I started reading Avi Wigderson's paper $\mathcal{P}$, $\mathcal{NP}$ and Mathematics – a Computational Complexity Perspective (link).
(Notation: $\{0, 1\}^\ast$ is the set of all finite binary sequences, and $\{0, 1\}_n^\ast$ is the set of all finite binary sequences of length at most $n$.)
In page 7, he defines the complexity class $\mathcal{P}$: A function $f : \{0, 1\}^\ast \to \{0, 1\}^\ast$ is in $\mathcal{P}$ if there is an algorithm (i.e. a deterministic Turing machine) that computes $f$, and also a constant $c > 0$ such that the number of steps it takes to compute $f(w)$ for any $w \in \{0, 1\}_n^\ast$ is $O(n^c)$.
Immediately after that he says we that we are going to restrict our attention to the boolean functions $f : \Sigma^\ast \to \{0, 1\}$, since "a function with a long output can be viewed as a sequence of Boolean functions, one for each output bit."
I guess he here intends to say something like this: $f : \{0, 1\}^\ast \to \{0, 1\}^\ast$ is in $\mathcal{P}$ if and only if the function $f_i : \{0, 1\}^\ast \to \{0, 1\}$ corresponding to the $i$th output bit is in $\mathcal{P}$ for all $i$.
I find this a bit confusing.
For starters, we are looking at the $i$th output bit, which belongs to $\{0, 1\}$, and we do not have a third symbol to be interpretted as "this bit is empty". This is assuming, of course, that sequences like $0$ and $000\cdots0$ are different. Anyways...

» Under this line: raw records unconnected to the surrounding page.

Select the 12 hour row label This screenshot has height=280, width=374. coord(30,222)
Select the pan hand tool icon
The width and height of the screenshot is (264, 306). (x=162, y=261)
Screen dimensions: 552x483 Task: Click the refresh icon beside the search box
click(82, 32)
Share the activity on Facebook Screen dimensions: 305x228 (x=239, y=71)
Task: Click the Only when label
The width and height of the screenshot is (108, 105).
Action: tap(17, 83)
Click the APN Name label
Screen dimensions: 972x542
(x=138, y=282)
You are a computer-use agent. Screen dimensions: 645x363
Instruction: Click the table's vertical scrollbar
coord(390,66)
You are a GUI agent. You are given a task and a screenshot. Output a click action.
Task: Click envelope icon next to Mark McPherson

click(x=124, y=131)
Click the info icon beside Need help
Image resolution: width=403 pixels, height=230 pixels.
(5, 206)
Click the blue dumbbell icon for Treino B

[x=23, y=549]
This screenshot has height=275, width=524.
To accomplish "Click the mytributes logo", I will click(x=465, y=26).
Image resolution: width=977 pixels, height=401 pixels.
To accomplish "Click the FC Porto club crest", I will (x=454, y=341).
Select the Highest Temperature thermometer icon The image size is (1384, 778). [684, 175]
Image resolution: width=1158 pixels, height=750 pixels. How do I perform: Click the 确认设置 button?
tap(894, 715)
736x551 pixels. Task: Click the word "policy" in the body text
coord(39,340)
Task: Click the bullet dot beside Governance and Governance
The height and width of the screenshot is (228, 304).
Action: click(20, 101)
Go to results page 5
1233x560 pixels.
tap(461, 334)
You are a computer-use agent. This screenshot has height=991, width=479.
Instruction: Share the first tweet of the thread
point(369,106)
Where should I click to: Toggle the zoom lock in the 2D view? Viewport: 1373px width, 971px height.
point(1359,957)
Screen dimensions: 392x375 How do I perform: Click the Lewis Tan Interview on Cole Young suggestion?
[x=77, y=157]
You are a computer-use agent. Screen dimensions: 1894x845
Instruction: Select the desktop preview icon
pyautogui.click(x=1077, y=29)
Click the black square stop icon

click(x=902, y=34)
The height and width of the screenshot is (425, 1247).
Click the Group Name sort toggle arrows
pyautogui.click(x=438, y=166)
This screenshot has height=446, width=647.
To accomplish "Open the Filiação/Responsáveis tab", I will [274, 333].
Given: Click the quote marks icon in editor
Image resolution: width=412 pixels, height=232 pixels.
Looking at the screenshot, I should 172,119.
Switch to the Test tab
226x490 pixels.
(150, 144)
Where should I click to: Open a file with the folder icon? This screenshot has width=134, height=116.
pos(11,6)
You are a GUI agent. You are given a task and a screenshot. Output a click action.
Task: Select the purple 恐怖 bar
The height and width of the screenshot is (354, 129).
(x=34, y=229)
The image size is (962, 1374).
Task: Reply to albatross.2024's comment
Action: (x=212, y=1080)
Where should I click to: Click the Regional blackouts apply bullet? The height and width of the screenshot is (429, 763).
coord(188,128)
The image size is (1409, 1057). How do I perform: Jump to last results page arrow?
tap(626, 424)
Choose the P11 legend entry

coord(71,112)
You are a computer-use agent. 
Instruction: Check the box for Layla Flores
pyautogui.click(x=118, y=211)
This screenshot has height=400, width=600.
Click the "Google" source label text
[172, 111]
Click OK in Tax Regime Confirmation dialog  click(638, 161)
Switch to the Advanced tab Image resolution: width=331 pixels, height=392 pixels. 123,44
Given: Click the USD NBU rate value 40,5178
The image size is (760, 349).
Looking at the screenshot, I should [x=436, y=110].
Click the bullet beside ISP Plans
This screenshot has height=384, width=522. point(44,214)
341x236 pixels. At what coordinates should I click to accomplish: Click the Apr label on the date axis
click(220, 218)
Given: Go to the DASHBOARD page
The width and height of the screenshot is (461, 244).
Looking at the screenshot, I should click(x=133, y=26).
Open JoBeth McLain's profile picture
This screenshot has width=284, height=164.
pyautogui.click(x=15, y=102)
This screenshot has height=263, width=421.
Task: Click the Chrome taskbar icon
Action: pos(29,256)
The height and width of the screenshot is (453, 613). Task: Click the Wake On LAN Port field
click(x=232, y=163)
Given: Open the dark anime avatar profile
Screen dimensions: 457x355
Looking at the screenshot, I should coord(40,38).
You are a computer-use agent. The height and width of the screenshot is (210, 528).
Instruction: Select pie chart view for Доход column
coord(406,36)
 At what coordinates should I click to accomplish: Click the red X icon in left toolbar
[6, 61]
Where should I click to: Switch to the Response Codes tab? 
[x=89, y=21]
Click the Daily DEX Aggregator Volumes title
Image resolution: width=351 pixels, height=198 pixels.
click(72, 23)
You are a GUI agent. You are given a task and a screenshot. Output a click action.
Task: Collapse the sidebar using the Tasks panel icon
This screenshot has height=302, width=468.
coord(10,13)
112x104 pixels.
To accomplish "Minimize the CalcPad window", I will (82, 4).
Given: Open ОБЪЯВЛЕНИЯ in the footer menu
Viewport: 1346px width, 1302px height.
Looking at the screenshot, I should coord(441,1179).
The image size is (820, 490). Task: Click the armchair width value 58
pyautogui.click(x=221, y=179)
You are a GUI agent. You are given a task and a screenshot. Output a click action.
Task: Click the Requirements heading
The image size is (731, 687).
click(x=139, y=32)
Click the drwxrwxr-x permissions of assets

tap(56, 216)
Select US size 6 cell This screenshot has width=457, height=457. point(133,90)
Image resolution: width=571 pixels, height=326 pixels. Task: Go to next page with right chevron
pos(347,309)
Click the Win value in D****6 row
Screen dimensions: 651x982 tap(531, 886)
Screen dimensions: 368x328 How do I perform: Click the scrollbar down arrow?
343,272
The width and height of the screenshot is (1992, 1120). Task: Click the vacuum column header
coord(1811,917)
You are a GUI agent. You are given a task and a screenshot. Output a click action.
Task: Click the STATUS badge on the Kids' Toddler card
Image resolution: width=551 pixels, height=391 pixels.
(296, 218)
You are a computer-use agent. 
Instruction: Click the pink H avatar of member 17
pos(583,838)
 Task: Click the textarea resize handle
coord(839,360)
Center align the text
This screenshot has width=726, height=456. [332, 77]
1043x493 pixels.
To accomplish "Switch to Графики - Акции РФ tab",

If $f : \{0, 1\}^\ast \to \{0, 1\}^\ast$ is in $\mathcal{P}$, then all of its $i$th bit functions are in $\mathcal{P}$ (forgetting about the empty bit problem for now). For any $w$ of length $\leq n$, we compute $f(w)$ in $O(n^c)$ steps, and extract the $i$th bit in $O(i)$ steps, so the bound for $f_i$ is $O(n + i)$.
We can actually bound the $i$s that will produce an output. The Turing machine that computes $f(w)$ will do at most $O(n^c)$ steps, and so the output will be of length $O(n^c)$. Thus $i$ is bounded above by $O(n^c)$.
For the other direction... Here is what I have thought about: Let $f : \{0, 1\}^\ast \to \{0, 1\}^\ast$ be such that each of its $f_i$ functions are in $\mathcal{P}$. There is nothing saying their complexity have a uniform bound on their polynomial growth, that is, the time complexity for $f_i$ can be $O(n^{c_i})$ with no bound on the $c_i$, or the number of functions that will produce an output (for the time it will take to put all those bits side by side; that still counts, I think).
Any how, so why can this paper focus on complexity for boolean functions only?
EDIT 1: I just noticed something else: In the definition of $\mathcal{NP}$ (definition 2.3), the verifier function $V_C$ is a function $\{0, 1\}^\ast \times \{0, 1\}^\ast \to \{0, 1\}$ not $\{0, 1\}^\ast \to \{0, 1\}$. I can think of ways to make this work (like encoding $(x, y)$ as an element of $\{0, 1\}^\ast$. For instance, $(x, y) \mapsto 1111110xy = 1^{|x|}0xy$, where the number of $1$s gives the length of $x$. The length of the encoding is $2|x| + |y| + 1 \leq |x|^k + 2|x| + 1$, so we are still fine.)
EDIT 2: Thinking about it some more, the verifier function is a relation $V_C \subseteq \{0, 1\}^\ast \times \{0, 1\}^\ast$ (satisfying the conditions that make it a function). The set $\{0, 1\}^\ast \times \{0, 1\}^\ast$ can be encoded as the subset $C_{\{0, 1\}^\ast \times \{0, 1\}^\ast} = \{1^{|x|}0xy \mid x, y \in \{0, 1\}^\ast\}$, and the indicator function $1_{C_{\{0, 1\}^\ast \times \{0, 1\}^\ast}} : \{0, 1\}^\ast \to \{0, 1\}$ computes the output in linear time. (It exactly includes all the strings of the form $1^n0z$, with $n \geq 0$, and $|z| \geq n$.) A Turing machine can extract $x$ and $y$ from the valid strings belonging to $C_{\{0, 1\}^\ast \times \{0, 1\}^\ast}$ in polynomial time, and follow that with whatever (polynomial) procedure that computes the verifier function. Anyways, the $\mathcal{NP}$ class can be defined building on a definition of the $\mathcal{P}$ class that only involves $\{0, 1\}^\ast \to \{0, 1\}$ functions.